Discussão necessária
Programação incentiva reflexões sobre corpo, gênero e feminismo
Generalidades: sexualidades em trânsito Sesc Interlagos
Com oficinas, apresentações teatrais, exibição de filmes e bate-papo com convidados especiais, a programação busca expandir a discussão sobre gênero. Entre as atividades de abril, há a oficina Bonecas [Trans]formadas e o bate-papo Quem é que faz a voz, com Tiely Queen (rapper transexual) e Luana Hansen (rapper feminista).
Intervenção Negahamburger Sesc Santana
Com ilustrações, grafite, lambe-lambe e frases de apoio, a artista Evelyn Queiróz percorre a diversidade de corpos femininos, ajudando as mulheres a se reconhecerem, aceitarem, e se apropriarem de seus corpos como são.
Mulheres em Pauta Sesc Bom Retiro
Em atividades durante todo o mês, curadores, historiadores e outros especialistas analisam filmes e discutem questões como a representação das mulheres na arte, a figura feminina no cinema e personagens que instigaram mudanças comportamentais.
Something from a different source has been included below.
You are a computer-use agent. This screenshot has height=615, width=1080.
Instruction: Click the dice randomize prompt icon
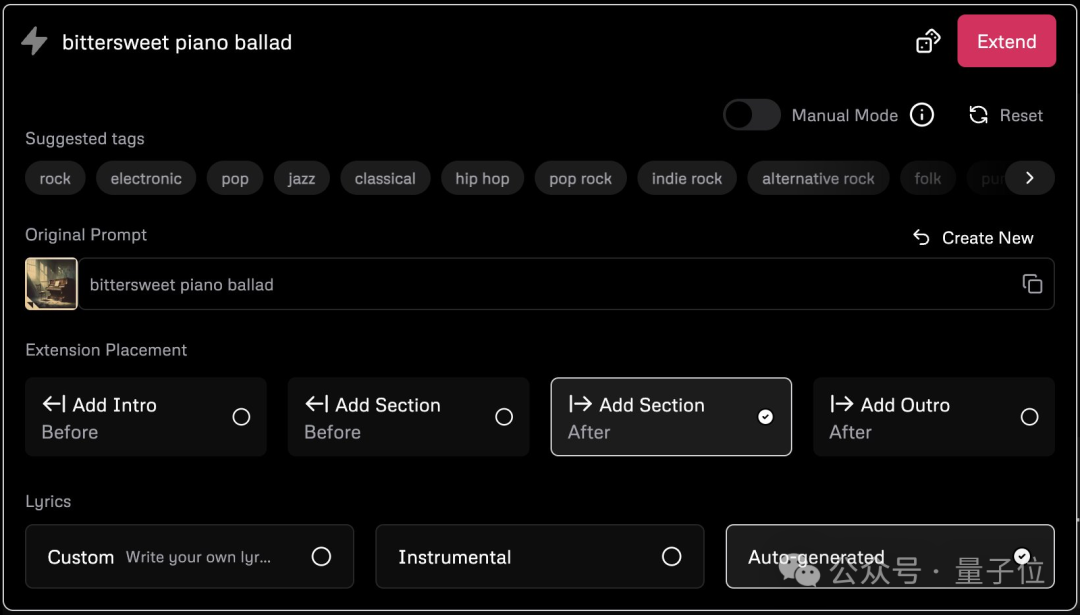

Entre os convidados estão Tadeu Chiarelli, Hugo Possolo, Mary Del Priore e Verônica Stigger.
Mulheres em Cartaz Sesc Belenzinho
Durante o mês de abril, a programação traz uma série de atividades que referenciam o protagonismo feminino em diferentes áreas culturais. Na programação há oficinas, palestras e ateliês abertos, entre outras atividades.